:: Supplied material

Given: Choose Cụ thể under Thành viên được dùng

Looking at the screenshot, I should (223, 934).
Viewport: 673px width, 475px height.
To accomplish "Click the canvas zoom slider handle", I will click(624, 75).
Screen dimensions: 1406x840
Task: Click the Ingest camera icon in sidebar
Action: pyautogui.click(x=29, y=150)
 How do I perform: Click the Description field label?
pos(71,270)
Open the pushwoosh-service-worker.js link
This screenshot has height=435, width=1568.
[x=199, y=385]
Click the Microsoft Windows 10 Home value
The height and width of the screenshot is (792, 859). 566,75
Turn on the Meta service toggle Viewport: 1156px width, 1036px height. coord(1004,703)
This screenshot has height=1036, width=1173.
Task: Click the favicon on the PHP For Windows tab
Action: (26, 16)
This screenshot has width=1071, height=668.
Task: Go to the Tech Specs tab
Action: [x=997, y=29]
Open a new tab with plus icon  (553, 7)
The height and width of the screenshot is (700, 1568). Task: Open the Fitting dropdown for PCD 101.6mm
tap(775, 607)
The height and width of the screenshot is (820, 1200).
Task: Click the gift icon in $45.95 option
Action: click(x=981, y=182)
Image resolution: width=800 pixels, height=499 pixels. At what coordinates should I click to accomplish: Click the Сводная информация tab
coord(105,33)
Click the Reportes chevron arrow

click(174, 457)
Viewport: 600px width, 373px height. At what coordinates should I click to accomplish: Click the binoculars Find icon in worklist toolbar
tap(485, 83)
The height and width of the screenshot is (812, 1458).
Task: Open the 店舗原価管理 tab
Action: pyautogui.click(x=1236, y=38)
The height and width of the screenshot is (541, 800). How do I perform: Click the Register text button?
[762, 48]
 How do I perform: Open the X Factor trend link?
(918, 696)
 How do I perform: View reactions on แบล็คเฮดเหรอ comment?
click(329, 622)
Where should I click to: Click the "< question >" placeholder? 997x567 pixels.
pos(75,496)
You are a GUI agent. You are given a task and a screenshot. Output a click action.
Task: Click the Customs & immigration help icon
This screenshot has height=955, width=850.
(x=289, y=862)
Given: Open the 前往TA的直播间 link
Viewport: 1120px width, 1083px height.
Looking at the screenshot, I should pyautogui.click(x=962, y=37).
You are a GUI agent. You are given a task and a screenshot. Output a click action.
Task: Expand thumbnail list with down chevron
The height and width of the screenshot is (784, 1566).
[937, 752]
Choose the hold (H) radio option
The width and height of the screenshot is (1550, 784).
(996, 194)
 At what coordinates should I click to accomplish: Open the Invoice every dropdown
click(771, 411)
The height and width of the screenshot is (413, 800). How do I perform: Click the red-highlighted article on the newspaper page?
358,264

::::

• Aim of the exercise: Give the complete material back, word for word.

• Answer to the problem:
Given: Choose Cụ thể under Thành viên được dùng

Looking at the screenshot, I should (223, 934).
Viewport: 673px width, 475px height.
To accomplish "Click the canvas zoom slider handle", I will click(624, 75).
Screen dimensions: 1406x840
Task: Click the Ingest camera icon in sidebar
Action: pyautogui.click(x=29, y=150)
 How do I perform: Click the Description field label?
pos(71,270)
Open the pushwoosh-service-worker.js link
This screenshot has height=435, width=1568.
[x=199, y=385]
Click the Microsoft Windows 10 Home value
The height and width of the screenshot is (792, 859). 566,75
Turn on the Meta service toggle Viewport: 1156px width, 1036px height. coord(1004,703)
This screenshot has height=1036, width=1173.
Task: Click the favicon on the PHP For Windows tab
Action: (26, 16)
This screenshot has width=1071, height=668.
Task: Go to the Tech Specs tab
Action: [x=997, y=29]
Open a new tab with plus icon  (553, 7)
The height and width of the screenshot is (700, 1568). Task: Open the Fitting dropdown for PCD 101.6mm
tap(775, 607)
The height and width of the screenshot is (820, 1200).
Task: Click the gift icon in $45.95 option
Action: click(x=981, y=182)
Image resolution: width=800 pixels, height=499 pixels. At what coordinates should I click to accomplish: Click the Сводная информация tab
coord(105,33)
Click the Reportes chevron arrow

click(174, 457)
Viewport: 600px width, 373px height. At what coordinates should I click to accomplish: Click the binoculars Find icon in worklist toolbar
tap(485, 83)
The height and width of the screenshot is (812, 1458).
Task: Open the 店舗原価管理 tab
Action: pyautogui.click(x=1236, y=38)
The height and width of the screenshot is (541, 800). How do I perform: Click the Register text button?
[762, 48]
 How do I perform: Open the X Factor trend link?
(918, 696)
 How do I perform: View reactions on แบล็คเฮดเหรอ comment?
click(329, 622)
Where should I click to: Click the "< question >" placeholder? 997x567 pixels.
pos(75,496)
You are a GUI agent. You are given a task and a screenshot. Output a click action.
Task: Click the Customs & immigration help icon
This screenshot has height=955, width=850.
(x=289, y=862)
Given: Open the 前往TA的直播间 link
Viewport: 1120px width, 1083px height.
Looking at the screenshot, I should pyautogui.click(x=962, y=37).
You are a GUI agent. You are given a task and a screenshot. Output a click action.
Task: Expand thumbnail list with down chevron
The height and width of the screenshot is (784, 1566).
[937, 752]
Choose the hold (H) radio option
The width and height of the screenshot is (1550, 784).
(996, 194)
 At what coordinates should I click to accomplish: Open the Invoice every dropdown
click(771, 411)
The height and width of the screenshot is (413, 800). How do I perform: Click the red-highlighted article on the newspaper page?
358,264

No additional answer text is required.